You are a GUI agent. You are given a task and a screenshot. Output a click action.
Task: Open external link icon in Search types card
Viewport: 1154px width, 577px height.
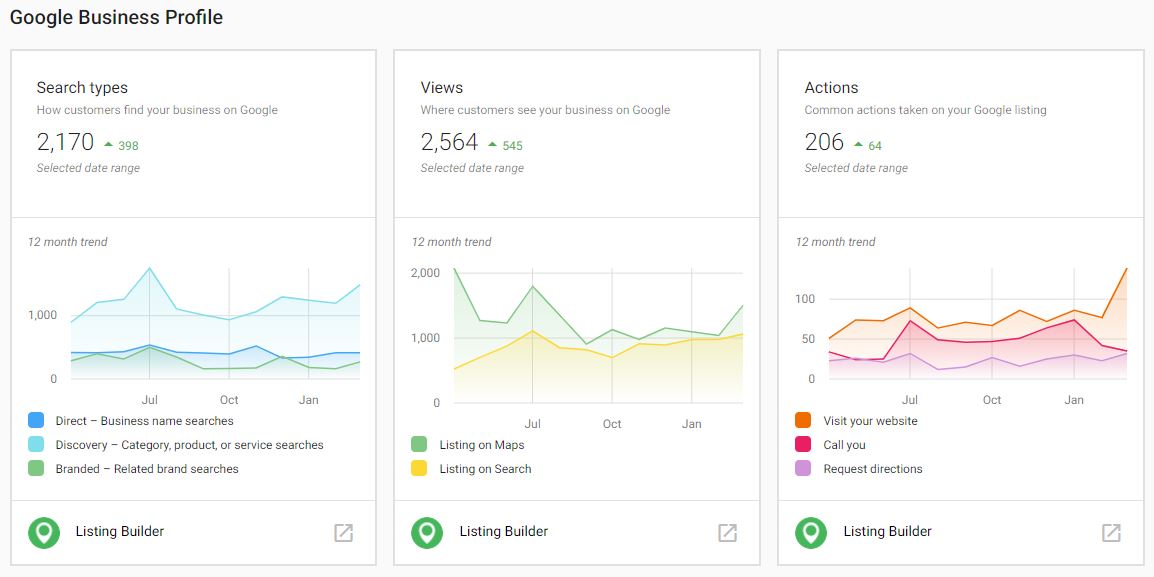point(343,533)
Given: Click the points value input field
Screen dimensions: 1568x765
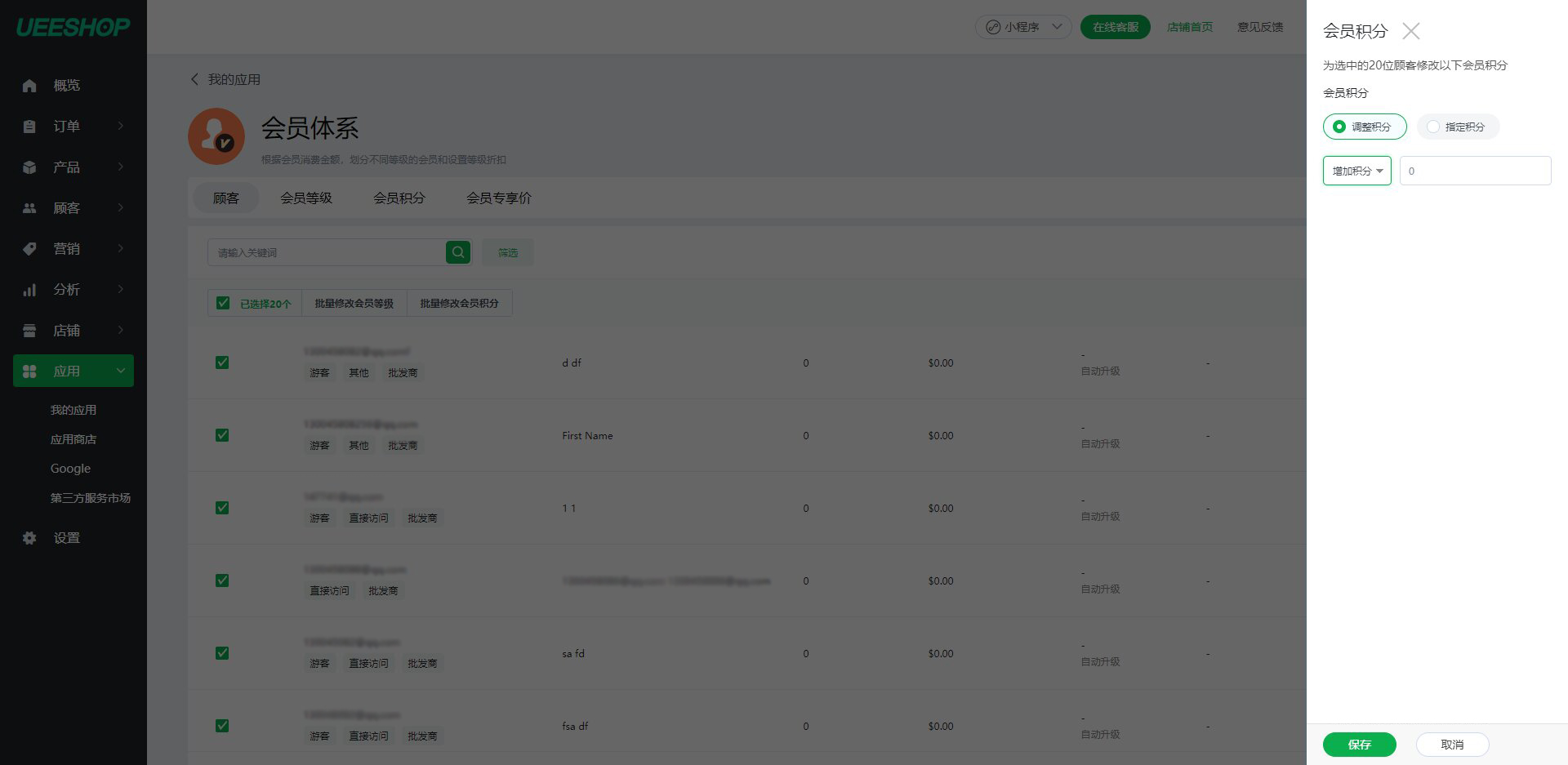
··········
- **Task prompt**
Copy out the text of every item above word for word, leaving out the pictures.

- **Solution to the problem**
You are a GUI agent. You are given a task and a screenshot. Output a click action.
Task: Open external link icon in Search types card
Viewport: 1154px width, 577px height.
point(343,533)
Given: Click the points value input field
Screen dimensions: 1568x765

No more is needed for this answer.